Retype the passage about a father's advice in the car word for word, beginning at "I knew he was" and stopping after "awful all the time.".
BEGIN Exercise text
I remember sitting in my dad’s car when I was about 13 or 14. It was just the two of us. As usual, I was sulking about something. Back then my general demeanor was a weariness with the unfairness of the world. Some pretty fake-heavy stuff. My dad said, “you need to stop being so miserable.” There was more to it, but that was the key line. And what I took from that wasn’t “choosing to be happy” but confronting my anger and my other emotions too.
I knew he was right because whatever triggered my anger wasn’t really the true source of that anger. I admitted to myself what really bothering me, what made me so quick to anger all the time. The real issue wasn’t about how unfair the world was, it was watching my parents’ marriage deteriorate in ways they didn’t even seem to notice. I even tried to confront my parents about it, but couldn’t bring myself to really do it. It was the first time I saw my parents as real, fallible people, and that made my world feel unfair. Even though it never affected their parenting, I felt awful all the time.
END Exercise text
BEGIN Raw data
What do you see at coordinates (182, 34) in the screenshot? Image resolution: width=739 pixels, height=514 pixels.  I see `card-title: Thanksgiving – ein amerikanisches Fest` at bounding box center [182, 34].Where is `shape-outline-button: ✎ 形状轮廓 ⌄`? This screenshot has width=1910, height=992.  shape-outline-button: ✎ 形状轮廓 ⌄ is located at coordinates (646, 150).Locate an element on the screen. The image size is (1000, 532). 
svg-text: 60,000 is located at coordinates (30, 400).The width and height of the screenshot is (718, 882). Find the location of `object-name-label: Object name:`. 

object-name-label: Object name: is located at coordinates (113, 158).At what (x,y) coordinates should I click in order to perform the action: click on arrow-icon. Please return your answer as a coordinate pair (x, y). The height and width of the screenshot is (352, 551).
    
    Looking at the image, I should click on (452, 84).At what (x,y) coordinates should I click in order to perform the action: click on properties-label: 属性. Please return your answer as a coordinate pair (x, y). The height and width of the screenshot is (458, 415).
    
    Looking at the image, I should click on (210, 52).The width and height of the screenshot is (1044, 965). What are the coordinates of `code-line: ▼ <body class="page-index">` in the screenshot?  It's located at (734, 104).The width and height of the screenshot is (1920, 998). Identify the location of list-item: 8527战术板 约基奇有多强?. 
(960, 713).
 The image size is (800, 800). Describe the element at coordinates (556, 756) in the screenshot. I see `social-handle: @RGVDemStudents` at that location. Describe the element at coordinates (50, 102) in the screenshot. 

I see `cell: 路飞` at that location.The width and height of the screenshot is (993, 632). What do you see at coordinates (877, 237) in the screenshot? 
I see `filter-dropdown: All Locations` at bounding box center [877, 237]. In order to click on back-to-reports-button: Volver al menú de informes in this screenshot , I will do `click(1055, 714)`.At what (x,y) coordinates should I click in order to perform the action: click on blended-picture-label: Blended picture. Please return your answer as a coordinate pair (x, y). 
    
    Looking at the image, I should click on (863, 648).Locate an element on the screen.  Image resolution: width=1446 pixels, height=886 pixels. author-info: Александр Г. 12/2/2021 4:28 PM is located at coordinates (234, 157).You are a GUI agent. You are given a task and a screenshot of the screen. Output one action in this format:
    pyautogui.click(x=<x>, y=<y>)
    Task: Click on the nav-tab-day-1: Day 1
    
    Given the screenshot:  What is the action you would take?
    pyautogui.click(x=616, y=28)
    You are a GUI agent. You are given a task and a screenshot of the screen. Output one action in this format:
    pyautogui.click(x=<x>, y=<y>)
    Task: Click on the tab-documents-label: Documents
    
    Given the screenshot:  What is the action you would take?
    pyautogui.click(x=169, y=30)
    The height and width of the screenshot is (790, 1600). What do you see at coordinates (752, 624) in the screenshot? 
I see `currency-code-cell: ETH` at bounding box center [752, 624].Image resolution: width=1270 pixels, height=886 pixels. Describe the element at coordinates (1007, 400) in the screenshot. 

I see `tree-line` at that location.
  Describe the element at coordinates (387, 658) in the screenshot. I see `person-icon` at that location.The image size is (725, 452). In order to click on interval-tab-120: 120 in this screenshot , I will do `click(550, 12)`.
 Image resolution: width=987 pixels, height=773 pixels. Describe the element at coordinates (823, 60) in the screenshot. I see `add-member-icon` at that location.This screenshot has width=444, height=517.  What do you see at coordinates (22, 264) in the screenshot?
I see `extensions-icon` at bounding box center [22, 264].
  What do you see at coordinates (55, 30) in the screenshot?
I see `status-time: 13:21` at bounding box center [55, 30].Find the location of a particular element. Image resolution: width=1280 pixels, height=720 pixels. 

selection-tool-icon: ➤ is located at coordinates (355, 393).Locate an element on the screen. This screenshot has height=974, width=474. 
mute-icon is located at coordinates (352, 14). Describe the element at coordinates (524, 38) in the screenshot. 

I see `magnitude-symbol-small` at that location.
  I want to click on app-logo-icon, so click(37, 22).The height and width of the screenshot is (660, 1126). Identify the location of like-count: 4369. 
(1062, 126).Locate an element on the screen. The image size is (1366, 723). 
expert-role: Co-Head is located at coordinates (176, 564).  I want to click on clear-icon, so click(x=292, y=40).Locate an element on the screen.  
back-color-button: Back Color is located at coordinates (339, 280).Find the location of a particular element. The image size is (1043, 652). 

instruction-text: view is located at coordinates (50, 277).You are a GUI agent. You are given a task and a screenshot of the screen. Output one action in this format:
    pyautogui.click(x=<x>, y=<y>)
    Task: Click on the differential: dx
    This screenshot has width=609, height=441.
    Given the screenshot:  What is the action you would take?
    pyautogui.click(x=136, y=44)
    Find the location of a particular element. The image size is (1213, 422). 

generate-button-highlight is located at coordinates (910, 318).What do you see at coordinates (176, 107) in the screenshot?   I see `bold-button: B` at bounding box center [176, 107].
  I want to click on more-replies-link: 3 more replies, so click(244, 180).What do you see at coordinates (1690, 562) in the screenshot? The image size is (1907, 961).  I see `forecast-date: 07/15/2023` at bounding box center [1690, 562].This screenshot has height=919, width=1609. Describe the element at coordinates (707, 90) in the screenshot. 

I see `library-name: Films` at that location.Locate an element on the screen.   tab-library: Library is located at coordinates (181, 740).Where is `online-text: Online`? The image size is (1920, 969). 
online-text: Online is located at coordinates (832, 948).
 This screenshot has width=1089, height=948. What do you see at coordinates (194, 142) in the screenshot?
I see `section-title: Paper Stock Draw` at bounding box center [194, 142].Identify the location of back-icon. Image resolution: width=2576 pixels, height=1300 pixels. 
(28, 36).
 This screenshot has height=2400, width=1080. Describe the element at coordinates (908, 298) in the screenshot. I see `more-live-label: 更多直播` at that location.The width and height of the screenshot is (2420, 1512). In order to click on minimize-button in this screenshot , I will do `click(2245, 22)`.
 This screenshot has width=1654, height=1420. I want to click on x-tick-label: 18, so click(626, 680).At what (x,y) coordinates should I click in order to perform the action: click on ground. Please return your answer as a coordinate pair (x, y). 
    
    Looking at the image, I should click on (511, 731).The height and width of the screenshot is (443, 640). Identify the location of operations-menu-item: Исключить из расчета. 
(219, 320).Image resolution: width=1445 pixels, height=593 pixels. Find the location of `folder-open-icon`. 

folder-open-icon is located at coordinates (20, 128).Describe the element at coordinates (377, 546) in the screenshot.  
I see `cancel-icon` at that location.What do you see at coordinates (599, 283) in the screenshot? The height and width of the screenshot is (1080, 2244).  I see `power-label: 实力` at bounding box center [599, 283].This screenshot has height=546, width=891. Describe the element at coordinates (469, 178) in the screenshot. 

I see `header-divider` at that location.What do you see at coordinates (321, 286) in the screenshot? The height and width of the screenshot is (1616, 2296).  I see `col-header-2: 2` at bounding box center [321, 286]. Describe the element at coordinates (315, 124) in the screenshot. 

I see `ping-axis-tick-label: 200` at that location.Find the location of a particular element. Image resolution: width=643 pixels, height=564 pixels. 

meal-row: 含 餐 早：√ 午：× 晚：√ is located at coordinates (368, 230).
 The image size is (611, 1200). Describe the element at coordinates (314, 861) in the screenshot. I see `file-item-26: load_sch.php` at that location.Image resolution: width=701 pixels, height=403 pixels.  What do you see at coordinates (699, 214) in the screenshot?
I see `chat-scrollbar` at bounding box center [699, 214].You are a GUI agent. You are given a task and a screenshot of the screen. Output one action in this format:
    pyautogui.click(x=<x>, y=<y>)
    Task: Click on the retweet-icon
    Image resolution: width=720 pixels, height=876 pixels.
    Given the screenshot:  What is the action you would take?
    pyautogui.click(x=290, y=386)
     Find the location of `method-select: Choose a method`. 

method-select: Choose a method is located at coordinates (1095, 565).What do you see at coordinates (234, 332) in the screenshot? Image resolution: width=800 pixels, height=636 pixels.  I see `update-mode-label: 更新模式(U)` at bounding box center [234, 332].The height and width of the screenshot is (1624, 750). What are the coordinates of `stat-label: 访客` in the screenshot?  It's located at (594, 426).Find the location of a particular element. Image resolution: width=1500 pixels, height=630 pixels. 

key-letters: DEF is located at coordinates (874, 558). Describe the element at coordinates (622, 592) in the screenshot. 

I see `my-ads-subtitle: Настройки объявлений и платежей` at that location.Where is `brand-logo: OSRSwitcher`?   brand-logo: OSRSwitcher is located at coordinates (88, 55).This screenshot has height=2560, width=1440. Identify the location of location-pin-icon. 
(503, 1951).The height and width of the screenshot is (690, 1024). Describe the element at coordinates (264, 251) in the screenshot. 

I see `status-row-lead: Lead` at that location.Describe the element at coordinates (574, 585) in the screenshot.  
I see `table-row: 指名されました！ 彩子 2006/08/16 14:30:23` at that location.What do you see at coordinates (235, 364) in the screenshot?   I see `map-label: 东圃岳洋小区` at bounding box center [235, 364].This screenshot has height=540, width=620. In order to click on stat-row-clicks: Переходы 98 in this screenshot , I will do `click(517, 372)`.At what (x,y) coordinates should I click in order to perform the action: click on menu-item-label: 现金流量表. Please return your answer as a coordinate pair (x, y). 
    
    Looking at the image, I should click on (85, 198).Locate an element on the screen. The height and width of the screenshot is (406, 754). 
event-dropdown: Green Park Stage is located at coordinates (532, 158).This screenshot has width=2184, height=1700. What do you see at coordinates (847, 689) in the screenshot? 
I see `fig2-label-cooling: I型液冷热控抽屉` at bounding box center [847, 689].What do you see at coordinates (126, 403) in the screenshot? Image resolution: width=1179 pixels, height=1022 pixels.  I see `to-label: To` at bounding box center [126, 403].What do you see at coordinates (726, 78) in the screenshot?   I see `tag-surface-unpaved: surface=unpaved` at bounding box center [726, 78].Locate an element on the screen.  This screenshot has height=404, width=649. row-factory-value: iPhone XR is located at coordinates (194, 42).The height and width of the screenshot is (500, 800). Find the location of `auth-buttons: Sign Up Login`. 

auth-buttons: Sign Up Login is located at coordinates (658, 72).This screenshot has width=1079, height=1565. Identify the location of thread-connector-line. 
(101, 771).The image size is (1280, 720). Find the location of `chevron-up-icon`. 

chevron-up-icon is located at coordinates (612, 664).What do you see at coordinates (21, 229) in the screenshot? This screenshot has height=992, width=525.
END Raw data
[Response area]
I knew he was right because whatever triggered my anger wasn’t really the true source of that anger. I admitted to myself what really bothering me, what made me so quick to anger all the time. The real issue wasn’t about how unfair the world was, it was watching my parents’ marriage deteriorate in ways they didn’t even seem to notice. I even tried to confront my parents about it, but couldn’t bring myself to really do it. It was the first time I saw my parents as real, fallible people, and that made my world feel unfair. Even though it never affected their parenting, I felt awful all the time.